Assigning complex passwords to users will, in effect, increase the number of characters from 36 to 94. By making the password randomly generated, the predictability of dictionary words and pattern matching is removed. The number of possible passwords is substantially increased. For an 8-character password string, under a reasonable time limitation, say 6 hours, and using a single modern computer, this results to a theoretical technically uncrackable password:

SELECT FORMAT(POW(32, 8), 0); 
  -- Results to 1,099,511,627,776 possible combinations. Note that the number of possible combinations is greatly reduced when the user limits the password to use dictionary words and pattern matching. This results to a crackable password in a short period of time.  

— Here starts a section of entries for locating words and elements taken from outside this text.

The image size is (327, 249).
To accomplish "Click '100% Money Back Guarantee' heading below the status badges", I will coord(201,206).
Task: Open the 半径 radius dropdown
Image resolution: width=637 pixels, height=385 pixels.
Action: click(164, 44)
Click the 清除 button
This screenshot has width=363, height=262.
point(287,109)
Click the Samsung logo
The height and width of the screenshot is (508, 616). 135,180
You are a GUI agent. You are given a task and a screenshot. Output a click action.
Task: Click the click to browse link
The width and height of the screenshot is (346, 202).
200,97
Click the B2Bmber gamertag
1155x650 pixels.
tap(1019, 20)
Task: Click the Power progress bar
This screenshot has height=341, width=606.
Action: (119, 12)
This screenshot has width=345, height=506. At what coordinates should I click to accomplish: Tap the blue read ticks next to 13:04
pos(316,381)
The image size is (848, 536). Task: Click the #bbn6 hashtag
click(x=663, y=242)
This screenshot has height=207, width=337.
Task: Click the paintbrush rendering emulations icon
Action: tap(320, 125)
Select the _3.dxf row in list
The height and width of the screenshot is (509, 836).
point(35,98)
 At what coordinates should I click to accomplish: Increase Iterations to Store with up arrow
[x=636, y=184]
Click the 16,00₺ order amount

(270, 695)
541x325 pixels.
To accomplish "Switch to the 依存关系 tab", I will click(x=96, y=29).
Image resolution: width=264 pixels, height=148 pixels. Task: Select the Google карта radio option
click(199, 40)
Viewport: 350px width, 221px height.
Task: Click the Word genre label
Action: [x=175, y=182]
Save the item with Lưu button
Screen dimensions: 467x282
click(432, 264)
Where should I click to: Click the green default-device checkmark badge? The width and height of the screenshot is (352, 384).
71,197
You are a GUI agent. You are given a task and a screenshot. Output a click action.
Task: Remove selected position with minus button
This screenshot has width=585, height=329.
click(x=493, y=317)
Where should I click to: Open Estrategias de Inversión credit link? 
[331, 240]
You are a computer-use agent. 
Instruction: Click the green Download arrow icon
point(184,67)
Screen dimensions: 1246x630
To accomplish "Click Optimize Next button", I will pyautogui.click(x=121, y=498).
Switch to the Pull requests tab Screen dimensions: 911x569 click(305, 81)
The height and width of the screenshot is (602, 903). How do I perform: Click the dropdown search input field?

 SELECT FORMAT(POW(94, 8), 0); 
  -- Results to 6,095,689,385,410,816 possible combinations. By being randomly generated, the number of combinations is not reduced as explained above. This results to a theoretical technically uncrackable password given a short period of time.  

A password generator, to be truly random, should satisfy the following:
  • The character set for the generator should include all the typable characters on any keyboard layout: 

    a-z, A-Z, 0-9,
    and ` ~ ! @ # $ % ^ & * ( ) - = _ + [ ] { } \ / | ? ; : ' " , . < >

    This results to 26 + 26 + 10 + 32 = 94 characters.
  • Each of the allowed characters should all have an equal chance of being generated.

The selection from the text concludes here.